To reduce the volume of ICG-labeled PCs that is required for survival studies, we analyzed the signal of ICG platelets that were added to WB in a ratio of 1:68 (corresponding to 75 mL PC in 5 L WB). This volume produced the same signal as the 1:17 ratio. An additional loss of the ICG signal during volume dilution was not observed, which makes the application of smaller amounts as an investigational medicinal product possible. When ICG-labeled PCs are applied, the ICG dose is much lower than given intravenously for diagnostic purpose: 9% for 300 mL and 2.3% for 75 mL of ICG-PC with regard to i.v. bolus application of Verdye® (37.5 mg for 75 kg body weight), respectively [21].

We developed a simple, reproducible method according to GMP guidelines for ICG labeling of platelets from PCs with ICG as a non-radioactive alternative. An ICG concentration of 10 μm was suitable for sufficient ICG signals with minimal impact in platelet reactivity. Using WB at 37°C simulating the natural environment of platelets as an ex vivo matrix as a medium, ICG labeling of platelets remains stable over a 24-h period. This may indicate successful ICG platelet-labeling stability in survival and recovery studies in vivo. ICG stability in serum and its non-targetability are commonly described challenges and are required to be tested in vivo [45, 46]. Here, we present a successful and stable ICG labeling of platelets in WB ex vivo as a proof of concept for clinical trials. An in vivo study with ICG-labeled platelets for systematic application for efficacy testing of novel PC manufacturing methods is currently being prepared.

The good tolerance of ICG indicates a short path to clinical application in healthy volunteers (autologous PCs from apheresis with subsequent transfusion after ICG labeling) and investigations of novel manufacturing procedures for PCs. As a read-out system, flow cytometry systems equipped with NIR lasers and filters could offer the possibility of rapid visualization, cell tracking, re-isolation, and ex vivo studies [47].

Our research complies with the guidelines for human studies, and the research was conducted ethically in accordance with the World Medical Association Declaration of Helsinki. The Institutional Ethics Review Board of Universitätsmedizin Greifswald approved the study (BB 014/14). All blood donors gave written informed consent before donation according to German hemotherapy guidelines.
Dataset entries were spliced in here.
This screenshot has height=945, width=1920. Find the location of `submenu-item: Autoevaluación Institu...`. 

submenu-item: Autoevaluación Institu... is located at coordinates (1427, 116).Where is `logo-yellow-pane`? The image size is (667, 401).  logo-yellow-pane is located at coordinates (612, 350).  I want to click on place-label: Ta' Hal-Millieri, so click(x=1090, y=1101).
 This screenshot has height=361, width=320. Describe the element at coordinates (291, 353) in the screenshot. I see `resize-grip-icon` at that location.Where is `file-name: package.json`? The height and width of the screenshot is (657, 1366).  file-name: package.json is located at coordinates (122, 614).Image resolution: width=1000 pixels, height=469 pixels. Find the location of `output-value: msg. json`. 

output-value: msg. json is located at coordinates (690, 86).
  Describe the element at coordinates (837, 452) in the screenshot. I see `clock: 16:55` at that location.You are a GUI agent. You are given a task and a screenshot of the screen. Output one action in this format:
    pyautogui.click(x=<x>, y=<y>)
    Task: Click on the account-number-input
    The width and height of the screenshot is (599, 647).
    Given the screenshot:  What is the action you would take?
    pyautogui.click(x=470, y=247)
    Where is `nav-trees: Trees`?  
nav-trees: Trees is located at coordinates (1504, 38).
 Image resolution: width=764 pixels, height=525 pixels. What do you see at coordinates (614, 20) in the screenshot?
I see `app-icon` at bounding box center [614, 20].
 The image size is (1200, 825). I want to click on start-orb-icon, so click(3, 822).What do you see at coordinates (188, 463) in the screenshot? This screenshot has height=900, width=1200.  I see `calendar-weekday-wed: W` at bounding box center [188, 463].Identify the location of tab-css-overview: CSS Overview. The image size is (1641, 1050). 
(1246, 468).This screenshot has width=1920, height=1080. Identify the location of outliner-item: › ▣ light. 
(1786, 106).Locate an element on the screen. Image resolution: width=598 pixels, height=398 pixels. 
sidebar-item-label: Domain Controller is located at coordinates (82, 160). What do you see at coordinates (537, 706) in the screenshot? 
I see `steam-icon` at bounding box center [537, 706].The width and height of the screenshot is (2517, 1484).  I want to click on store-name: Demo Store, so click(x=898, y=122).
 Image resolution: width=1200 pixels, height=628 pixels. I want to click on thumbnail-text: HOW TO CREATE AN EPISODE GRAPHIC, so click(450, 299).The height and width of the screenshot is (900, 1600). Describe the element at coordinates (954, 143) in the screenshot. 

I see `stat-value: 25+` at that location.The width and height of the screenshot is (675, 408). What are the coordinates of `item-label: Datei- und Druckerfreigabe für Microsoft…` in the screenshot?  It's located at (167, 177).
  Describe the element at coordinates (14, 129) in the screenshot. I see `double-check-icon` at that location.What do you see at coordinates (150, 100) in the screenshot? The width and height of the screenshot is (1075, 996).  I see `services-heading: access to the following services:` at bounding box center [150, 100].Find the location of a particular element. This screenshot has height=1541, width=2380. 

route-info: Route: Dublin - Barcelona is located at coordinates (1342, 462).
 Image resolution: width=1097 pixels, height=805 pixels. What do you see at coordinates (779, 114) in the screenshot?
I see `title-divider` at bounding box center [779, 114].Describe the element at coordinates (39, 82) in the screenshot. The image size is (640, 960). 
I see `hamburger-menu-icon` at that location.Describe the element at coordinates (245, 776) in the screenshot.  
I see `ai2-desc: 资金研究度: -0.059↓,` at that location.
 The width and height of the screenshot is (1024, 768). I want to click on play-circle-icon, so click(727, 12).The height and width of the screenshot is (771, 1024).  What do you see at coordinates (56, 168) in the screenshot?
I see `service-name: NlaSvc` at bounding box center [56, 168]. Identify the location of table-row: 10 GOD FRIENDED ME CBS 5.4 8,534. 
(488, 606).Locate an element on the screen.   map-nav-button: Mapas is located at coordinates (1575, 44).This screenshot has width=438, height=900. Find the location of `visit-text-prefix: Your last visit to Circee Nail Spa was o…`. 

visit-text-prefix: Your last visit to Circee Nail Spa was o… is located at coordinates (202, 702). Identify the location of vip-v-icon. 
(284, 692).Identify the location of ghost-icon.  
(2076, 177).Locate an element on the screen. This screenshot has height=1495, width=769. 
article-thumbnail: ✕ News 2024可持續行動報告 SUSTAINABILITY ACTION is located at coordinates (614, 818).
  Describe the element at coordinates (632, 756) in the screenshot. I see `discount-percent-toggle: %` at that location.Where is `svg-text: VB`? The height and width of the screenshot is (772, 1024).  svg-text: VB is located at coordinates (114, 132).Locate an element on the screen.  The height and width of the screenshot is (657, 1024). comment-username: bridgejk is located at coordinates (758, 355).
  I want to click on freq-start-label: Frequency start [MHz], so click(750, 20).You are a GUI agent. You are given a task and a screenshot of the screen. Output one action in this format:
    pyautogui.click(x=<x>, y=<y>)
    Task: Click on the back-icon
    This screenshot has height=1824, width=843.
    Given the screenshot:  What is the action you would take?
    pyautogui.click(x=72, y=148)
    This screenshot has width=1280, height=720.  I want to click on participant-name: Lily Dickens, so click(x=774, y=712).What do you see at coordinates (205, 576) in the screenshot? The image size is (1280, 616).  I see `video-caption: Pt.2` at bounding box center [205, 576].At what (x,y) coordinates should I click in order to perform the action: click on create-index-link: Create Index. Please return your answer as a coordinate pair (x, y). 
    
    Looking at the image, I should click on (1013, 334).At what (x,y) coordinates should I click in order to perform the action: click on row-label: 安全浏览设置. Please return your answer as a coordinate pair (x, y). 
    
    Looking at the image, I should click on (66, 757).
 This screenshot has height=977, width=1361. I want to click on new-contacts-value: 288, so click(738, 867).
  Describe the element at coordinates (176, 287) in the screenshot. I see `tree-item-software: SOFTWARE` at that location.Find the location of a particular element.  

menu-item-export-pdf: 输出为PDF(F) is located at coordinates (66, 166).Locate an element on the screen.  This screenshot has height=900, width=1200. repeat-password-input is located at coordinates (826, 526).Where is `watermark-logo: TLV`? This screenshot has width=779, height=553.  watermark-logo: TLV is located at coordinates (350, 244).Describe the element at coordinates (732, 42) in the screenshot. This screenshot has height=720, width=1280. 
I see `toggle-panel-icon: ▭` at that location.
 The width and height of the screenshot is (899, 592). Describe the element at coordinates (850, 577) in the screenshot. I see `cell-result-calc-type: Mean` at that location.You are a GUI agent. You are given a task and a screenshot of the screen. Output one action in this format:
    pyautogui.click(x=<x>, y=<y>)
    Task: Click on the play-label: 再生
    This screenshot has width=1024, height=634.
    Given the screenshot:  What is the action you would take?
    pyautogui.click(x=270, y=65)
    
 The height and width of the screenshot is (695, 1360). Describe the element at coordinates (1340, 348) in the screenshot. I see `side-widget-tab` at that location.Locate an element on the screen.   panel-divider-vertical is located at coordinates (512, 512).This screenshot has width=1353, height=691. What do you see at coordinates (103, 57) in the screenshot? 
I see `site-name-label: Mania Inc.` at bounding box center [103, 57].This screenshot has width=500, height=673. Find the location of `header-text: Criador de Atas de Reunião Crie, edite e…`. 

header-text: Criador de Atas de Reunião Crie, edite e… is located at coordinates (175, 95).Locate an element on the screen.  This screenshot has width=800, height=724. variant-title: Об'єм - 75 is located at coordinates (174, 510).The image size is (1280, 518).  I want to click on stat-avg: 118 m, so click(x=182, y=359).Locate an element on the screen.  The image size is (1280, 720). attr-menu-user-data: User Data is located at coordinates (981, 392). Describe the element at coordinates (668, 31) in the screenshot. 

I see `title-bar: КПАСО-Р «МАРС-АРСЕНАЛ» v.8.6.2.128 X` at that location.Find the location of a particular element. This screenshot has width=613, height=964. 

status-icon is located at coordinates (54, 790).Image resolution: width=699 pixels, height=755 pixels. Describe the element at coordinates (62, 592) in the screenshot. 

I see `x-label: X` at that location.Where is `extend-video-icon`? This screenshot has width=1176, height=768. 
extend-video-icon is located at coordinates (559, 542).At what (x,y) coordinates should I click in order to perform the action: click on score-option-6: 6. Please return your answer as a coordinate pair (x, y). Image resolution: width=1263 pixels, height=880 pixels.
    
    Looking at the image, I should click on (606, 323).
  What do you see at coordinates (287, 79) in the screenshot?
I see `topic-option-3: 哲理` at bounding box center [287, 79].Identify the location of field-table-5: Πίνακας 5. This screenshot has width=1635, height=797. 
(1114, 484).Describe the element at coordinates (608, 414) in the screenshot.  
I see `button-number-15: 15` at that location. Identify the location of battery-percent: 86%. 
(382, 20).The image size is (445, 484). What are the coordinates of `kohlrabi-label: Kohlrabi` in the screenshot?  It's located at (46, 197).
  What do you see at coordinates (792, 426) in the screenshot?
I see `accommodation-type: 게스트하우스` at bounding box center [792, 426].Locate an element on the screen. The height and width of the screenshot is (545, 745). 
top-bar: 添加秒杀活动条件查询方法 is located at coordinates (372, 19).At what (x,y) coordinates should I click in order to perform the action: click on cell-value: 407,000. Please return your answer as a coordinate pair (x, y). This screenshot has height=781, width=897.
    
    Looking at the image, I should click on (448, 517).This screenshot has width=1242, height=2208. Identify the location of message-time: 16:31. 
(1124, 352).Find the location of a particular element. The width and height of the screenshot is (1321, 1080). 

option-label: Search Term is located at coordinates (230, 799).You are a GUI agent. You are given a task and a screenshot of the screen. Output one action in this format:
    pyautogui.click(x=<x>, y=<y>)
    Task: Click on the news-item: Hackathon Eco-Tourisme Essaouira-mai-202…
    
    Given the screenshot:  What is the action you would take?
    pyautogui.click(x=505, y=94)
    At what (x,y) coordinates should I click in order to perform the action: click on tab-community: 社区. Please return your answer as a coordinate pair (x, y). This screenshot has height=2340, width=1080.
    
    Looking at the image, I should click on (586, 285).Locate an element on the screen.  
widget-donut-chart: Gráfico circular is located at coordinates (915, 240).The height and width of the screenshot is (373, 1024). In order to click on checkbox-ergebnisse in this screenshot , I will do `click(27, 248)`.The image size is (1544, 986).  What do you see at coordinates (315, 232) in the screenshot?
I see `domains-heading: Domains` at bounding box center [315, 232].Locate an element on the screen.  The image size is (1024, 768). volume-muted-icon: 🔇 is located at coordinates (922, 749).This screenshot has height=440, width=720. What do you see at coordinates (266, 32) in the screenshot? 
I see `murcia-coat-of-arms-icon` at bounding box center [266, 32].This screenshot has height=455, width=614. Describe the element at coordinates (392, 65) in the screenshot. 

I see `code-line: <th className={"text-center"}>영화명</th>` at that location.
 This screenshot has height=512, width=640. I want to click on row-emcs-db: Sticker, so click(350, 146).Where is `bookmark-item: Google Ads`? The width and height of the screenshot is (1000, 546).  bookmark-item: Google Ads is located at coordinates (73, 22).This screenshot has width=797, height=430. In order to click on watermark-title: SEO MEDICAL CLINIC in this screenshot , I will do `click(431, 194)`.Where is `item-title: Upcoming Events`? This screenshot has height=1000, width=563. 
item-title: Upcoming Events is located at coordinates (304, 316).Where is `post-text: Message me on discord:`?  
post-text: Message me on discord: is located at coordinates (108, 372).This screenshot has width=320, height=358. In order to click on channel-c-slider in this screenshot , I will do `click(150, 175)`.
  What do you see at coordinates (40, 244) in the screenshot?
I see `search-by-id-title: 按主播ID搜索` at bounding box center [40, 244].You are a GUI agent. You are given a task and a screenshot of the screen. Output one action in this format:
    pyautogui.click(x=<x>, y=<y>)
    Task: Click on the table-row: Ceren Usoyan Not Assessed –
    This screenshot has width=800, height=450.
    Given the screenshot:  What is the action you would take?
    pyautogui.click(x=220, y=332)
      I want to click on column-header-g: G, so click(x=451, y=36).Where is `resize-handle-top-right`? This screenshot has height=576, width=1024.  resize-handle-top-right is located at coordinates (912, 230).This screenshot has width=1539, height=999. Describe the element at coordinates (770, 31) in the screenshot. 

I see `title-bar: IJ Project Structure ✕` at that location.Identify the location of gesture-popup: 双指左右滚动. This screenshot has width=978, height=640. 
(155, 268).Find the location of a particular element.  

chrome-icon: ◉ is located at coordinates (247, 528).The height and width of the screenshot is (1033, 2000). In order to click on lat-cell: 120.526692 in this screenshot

The authors have no conflicts of interest to declare.

The authors have no funding sources to declare.

Johannes-Moritz von Behren, Konstanze Aurich, and Jan Wesche performed the experiments and analyzed the data. Konstanze Aurich and Andreas Greinacher designed the study. All authors wrote the manuscript.

All data generated or analyzed during this study are included in this article and its online supplementary material files. Further inquiries can be directed to the corresponding author.